HumanityA Story by ANDY
First major story
My parents never abused me, but don’t think for a second that they ever showed me any love. My father would often look at me and say “If that condom hadn’t busted then we’d be better off.” That and similar phrases commonly sprang from my father. He’d always mention how much extra I burdened them. Whenever we ate he said “Me and your mother could eat more if you weren’t here.” When he watched television, “I could’ve seen that touchdown on an HD TV if we never had kids.” And whenever he smoked crystal he would often mention how much more he could get his hands on if I wasn’t draining his wallet. But that was only my father, it was my mother who truly made me feel unloved. Not hated, just unloved. I think she spoke to me a total of 14 times in the time I spent with her. She didn’t proclaim her dissatisfaction with me as a burden, she just kept it inside. I eventually got used to dad’s outbursts, but sheer silence shakes you forever.

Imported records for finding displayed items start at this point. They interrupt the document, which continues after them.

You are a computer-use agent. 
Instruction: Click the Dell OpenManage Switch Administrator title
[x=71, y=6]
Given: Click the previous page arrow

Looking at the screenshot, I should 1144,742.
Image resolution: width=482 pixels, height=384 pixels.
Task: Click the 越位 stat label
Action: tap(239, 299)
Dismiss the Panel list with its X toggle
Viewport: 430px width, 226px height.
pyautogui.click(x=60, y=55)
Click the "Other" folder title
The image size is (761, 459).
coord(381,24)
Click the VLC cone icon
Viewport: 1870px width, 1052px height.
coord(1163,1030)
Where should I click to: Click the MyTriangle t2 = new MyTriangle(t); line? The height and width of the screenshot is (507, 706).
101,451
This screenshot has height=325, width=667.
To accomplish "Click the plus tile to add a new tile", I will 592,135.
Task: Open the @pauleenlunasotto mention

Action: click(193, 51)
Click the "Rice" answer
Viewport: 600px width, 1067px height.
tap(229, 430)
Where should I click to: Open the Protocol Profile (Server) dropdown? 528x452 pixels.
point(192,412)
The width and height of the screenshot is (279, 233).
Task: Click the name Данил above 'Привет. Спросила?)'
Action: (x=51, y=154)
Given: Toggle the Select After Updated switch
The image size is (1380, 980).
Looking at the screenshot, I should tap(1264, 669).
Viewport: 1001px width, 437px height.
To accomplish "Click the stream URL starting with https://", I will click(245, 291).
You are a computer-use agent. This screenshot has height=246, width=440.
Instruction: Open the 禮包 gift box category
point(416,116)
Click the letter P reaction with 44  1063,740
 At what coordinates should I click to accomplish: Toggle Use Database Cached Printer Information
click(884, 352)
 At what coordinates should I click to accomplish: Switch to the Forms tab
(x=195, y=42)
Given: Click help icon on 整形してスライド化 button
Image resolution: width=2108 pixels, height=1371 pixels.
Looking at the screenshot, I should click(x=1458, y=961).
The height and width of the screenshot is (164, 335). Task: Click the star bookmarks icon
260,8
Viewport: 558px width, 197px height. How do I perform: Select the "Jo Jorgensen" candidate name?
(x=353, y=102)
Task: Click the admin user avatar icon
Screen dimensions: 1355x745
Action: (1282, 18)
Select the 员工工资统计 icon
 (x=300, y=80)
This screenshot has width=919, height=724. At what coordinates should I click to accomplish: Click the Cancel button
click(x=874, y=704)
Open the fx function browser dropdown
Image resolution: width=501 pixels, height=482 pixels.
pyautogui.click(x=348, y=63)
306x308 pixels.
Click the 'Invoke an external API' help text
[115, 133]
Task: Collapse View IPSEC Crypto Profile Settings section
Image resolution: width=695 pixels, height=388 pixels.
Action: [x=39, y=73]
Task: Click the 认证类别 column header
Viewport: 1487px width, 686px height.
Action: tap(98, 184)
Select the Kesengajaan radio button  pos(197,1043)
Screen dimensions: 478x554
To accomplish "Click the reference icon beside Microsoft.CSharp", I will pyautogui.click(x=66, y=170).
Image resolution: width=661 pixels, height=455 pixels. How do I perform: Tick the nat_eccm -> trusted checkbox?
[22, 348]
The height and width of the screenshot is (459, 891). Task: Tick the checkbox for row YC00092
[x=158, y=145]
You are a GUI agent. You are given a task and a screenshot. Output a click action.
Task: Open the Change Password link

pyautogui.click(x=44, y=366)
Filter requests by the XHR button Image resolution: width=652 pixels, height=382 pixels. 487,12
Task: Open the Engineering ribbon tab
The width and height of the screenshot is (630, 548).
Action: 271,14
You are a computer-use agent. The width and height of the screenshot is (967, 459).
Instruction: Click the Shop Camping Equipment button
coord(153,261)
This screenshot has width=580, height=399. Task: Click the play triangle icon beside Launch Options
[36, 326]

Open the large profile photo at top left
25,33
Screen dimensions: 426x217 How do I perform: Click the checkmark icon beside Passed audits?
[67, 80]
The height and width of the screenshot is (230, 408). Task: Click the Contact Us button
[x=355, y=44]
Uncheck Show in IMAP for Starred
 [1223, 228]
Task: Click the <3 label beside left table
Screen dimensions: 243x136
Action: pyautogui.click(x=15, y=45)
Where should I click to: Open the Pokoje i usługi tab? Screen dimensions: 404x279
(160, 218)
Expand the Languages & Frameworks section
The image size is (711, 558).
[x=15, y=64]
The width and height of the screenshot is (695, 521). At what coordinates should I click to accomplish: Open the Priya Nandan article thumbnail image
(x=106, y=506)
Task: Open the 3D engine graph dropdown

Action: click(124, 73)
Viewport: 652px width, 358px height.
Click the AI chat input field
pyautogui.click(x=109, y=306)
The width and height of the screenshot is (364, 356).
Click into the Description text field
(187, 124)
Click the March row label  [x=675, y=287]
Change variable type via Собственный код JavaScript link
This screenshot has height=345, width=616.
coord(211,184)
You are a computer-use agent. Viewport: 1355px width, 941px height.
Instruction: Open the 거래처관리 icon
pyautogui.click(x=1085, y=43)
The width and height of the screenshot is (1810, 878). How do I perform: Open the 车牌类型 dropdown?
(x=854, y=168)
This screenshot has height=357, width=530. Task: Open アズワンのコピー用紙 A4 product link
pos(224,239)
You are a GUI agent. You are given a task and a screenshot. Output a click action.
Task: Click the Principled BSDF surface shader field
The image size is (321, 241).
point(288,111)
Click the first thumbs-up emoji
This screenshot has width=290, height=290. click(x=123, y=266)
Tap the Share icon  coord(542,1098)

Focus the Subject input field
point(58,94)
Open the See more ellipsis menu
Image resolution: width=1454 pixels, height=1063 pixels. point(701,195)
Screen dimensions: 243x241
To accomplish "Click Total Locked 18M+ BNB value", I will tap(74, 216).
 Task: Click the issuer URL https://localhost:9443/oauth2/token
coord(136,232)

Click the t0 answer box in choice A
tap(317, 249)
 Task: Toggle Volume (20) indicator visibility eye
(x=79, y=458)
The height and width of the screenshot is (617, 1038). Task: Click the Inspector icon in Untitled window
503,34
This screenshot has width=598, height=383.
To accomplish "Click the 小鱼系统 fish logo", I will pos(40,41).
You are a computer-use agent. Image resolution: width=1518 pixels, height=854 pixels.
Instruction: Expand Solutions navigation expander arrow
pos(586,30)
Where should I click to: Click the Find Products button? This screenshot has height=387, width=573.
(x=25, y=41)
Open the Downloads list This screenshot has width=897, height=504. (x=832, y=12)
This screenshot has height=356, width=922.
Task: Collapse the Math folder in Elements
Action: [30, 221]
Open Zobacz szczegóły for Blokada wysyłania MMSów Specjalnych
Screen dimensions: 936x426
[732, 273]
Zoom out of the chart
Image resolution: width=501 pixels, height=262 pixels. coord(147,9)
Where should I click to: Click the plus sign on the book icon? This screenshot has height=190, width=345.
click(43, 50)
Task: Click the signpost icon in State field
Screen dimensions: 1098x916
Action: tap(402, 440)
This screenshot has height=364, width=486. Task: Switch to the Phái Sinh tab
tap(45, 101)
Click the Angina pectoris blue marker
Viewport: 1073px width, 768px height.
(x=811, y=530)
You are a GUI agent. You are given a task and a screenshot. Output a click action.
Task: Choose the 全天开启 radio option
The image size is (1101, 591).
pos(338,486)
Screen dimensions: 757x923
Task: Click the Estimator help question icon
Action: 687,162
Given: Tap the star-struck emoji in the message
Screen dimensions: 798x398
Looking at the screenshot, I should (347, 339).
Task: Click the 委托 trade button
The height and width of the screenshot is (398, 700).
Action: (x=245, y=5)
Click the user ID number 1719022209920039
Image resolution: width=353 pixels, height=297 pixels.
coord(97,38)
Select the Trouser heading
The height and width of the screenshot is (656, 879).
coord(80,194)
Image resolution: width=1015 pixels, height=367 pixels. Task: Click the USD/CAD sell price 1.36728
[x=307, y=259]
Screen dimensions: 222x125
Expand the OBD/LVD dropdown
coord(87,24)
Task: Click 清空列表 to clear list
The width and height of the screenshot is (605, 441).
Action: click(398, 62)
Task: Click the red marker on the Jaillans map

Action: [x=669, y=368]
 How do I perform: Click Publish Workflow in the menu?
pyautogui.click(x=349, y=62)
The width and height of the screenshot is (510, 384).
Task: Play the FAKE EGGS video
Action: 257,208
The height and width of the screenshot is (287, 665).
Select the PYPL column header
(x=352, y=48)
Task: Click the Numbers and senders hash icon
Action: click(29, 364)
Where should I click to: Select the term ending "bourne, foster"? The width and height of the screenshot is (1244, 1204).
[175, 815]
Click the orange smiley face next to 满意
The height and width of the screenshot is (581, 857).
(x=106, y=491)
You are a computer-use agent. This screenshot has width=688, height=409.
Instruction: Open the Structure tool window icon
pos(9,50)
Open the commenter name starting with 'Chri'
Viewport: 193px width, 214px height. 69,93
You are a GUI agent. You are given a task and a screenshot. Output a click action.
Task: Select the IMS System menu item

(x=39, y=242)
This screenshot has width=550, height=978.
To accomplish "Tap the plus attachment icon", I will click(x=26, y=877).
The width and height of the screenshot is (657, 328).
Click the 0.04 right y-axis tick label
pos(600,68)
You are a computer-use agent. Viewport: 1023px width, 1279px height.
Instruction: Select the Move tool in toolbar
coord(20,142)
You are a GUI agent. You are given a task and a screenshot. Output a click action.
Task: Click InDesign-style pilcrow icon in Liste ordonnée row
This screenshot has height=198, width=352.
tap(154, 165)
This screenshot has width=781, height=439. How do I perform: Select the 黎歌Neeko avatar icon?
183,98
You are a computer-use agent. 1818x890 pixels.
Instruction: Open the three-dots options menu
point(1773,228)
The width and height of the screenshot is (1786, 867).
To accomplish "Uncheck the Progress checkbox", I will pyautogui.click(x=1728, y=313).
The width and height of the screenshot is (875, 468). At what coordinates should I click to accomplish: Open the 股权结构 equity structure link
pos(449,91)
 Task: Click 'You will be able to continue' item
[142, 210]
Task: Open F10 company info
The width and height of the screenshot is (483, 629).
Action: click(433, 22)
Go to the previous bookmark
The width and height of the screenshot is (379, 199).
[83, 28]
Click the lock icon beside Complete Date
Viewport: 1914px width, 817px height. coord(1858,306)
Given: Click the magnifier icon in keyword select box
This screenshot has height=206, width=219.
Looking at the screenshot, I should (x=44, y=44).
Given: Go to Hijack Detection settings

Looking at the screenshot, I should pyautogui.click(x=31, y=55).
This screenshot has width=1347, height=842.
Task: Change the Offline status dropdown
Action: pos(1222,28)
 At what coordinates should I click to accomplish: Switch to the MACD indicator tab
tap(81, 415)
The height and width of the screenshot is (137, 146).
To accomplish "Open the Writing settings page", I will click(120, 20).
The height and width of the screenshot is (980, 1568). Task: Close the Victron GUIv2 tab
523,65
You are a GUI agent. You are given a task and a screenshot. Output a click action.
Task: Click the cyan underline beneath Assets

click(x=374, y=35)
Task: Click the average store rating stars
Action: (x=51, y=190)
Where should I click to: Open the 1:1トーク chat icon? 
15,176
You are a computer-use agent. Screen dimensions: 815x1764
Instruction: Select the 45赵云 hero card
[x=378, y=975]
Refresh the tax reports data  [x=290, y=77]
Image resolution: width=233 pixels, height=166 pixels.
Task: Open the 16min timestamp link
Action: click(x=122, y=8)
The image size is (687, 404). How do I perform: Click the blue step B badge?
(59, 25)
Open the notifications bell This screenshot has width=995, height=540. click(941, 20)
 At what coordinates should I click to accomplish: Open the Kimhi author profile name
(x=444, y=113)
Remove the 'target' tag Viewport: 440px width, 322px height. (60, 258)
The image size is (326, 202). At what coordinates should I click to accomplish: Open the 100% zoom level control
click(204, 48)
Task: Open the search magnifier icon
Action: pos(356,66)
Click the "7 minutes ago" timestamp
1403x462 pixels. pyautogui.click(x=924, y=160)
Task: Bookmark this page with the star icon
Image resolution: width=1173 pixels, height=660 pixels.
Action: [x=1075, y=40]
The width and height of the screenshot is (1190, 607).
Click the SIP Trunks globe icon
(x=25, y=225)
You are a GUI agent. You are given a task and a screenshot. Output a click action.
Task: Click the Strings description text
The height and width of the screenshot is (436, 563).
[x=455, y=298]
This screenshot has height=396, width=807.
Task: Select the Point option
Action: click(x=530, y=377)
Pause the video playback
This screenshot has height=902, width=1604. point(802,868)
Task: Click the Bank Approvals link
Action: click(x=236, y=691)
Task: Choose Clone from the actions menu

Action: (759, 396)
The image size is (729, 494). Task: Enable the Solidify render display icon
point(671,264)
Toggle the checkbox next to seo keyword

Besides having no education, other than those math shows on the local news channel, and no supporting love, my childhood wasn’t bad at all for a so-called “crack baby.” It was adolescence that sucked. When I was about 14, the police caught my father selling meth and arrested him. Which led to them searching our house and arresting my drugged up mother as well. The state then saw it fit to throw me into a foster family and get me into school. But for some reason, I wasn't relieved by this. The idea of a pair of parents that actually cared for me and would smile when I came in the door wasn't my idea of a better life. The only life I’d known was a verbally abusive father and a cold-hearted, silent mother. But, a little 14 year old had no say, especially when I was too shy to speak my mind.
Anyway, I’m taken with my little backpack of belongings to my first pair of foster parents. Ms. Miles greets me with a hug and a pinch on the cheek. She smells like she has been cooking all day.
“Hi” I say, trying to hide my speech impediment, but by the look on Mr. Miles face, I could tell he heard it.
“Well how do you Ms. Miles, I have all this lovely fabric and I’m great at sewing. Have you watched real house wives?” He said, mocking my voice. “You have a queer voice son! Well shucks, I’ll love you anyway, but not like that!” His deep voice hit me, but it by no means hurt me. I was surprised yes, and maybe even startled, but my father had pretty much made me immune to insults. Mr. Miles kept staring at waiting for me to laugh or cry, but I just shrugged and went up the room they had prepared for me.
“D****t John, he hates us already!” I heard Ms. Miles say as I walked up stairs.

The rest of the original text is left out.